Stepping Up To The Ball
Psalm 20: 7 (NRSVA)
7 Some take pride in chariots, and some in horses,
but our pride is in the name of the Lord our God.
One of the mantras we keep hearing these days is ‘data not dates’. This is meant to reassure us that our political leaders are trusting in science to guide their decisions. The reality of course is more complicated and every political decision is a balancing act.
Often a person’s actions can tell you who or what they really trust in, or take pride in, and give you an idea what kind of leader they are.
Take footballer Marcus Rashford. First spotted at the age of 5, he clearly had star potential. This was honed and shaped through the Manchester United academy system. He has gone on to great success and acclaim, for which his drive and ambition are credited, as well as his natural talent.
But Rashford doesn’t just lead on the field. He has become equally famous for his campaigning on issues of homelessness and child poverty.

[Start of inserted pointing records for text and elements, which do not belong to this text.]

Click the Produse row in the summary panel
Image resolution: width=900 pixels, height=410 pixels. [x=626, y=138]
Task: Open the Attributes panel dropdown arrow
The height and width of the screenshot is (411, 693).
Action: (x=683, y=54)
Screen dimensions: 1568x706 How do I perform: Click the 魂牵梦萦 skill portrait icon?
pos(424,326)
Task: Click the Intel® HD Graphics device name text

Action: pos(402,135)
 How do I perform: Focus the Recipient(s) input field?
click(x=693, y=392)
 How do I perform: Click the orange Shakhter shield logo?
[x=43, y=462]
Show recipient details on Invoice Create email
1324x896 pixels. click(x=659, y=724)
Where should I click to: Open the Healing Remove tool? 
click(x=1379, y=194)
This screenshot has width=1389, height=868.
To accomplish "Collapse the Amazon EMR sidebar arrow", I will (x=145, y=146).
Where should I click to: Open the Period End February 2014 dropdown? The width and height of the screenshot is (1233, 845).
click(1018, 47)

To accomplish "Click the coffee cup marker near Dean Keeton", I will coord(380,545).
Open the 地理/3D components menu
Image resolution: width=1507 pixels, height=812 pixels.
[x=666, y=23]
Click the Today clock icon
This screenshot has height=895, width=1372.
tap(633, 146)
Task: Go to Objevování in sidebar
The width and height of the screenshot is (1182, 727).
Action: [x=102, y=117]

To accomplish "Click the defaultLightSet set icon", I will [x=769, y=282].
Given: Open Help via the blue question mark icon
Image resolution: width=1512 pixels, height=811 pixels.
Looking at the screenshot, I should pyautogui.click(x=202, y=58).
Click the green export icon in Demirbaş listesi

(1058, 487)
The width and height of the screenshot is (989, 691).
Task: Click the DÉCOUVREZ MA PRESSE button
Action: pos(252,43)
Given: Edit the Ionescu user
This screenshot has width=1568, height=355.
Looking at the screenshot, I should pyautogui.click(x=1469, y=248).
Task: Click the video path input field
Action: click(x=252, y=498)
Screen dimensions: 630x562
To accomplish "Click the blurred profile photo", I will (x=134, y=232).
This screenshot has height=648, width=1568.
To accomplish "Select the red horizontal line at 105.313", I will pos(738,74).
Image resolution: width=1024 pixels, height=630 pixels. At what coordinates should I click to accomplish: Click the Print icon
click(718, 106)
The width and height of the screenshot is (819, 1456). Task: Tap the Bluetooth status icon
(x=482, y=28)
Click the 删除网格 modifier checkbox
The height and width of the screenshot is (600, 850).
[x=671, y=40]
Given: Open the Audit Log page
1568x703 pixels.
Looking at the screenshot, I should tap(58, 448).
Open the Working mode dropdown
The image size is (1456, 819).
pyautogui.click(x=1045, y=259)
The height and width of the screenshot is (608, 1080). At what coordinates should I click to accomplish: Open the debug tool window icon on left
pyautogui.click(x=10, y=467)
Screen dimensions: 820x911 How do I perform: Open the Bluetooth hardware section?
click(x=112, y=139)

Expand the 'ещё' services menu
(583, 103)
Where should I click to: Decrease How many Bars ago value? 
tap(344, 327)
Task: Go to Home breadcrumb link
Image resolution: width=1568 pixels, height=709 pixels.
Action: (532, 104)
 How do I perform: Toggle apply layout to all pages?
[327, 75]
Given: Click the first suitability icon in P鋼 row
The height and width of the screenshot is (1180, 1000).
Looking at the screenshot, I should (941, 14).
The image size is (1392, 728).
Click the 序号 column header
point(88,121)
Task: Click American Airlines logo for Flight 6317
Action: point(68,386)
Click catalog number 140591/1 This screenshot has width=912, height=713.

Rashford’s willingness to use his position as a platform to, as he phrases it, ‘ask questions’, has not only directly fed over 1.3 million children, it has also brought about real structural change. He is just 23 years old.
Part of Rashford’s motivation comes from the experience of seeing his mother sometimes go without meals to feed her children. He also pays tribute to his grandmother in St Kitt’s. I can’t help but feel that these strong women have taught him to trust in family, in the power of community, and to believe that individual actions matter.
King David too, came from a family of strong women, including great-grandmother Ruth, who changed the attitudes of a whole community through her own courageous kindness and personal integrity. David, like Marcus, was ready to step up to the ball, believing he could make a difference.
God of plenty,
In a world where famine — of the body, of the heart, of the soul — continues to strike us
Help us to trust in your abundant love, and to use that trust to take action.
To refuse to accept hunger, anyone’s hunger, as simply ‘the way things are’
Send us leaders who will ask the right questions; who will put their names and their reputations on the front line for the sake of others.
Teach us to take pride in those whose strength lies not in their arms, or their legs, but in their hearts.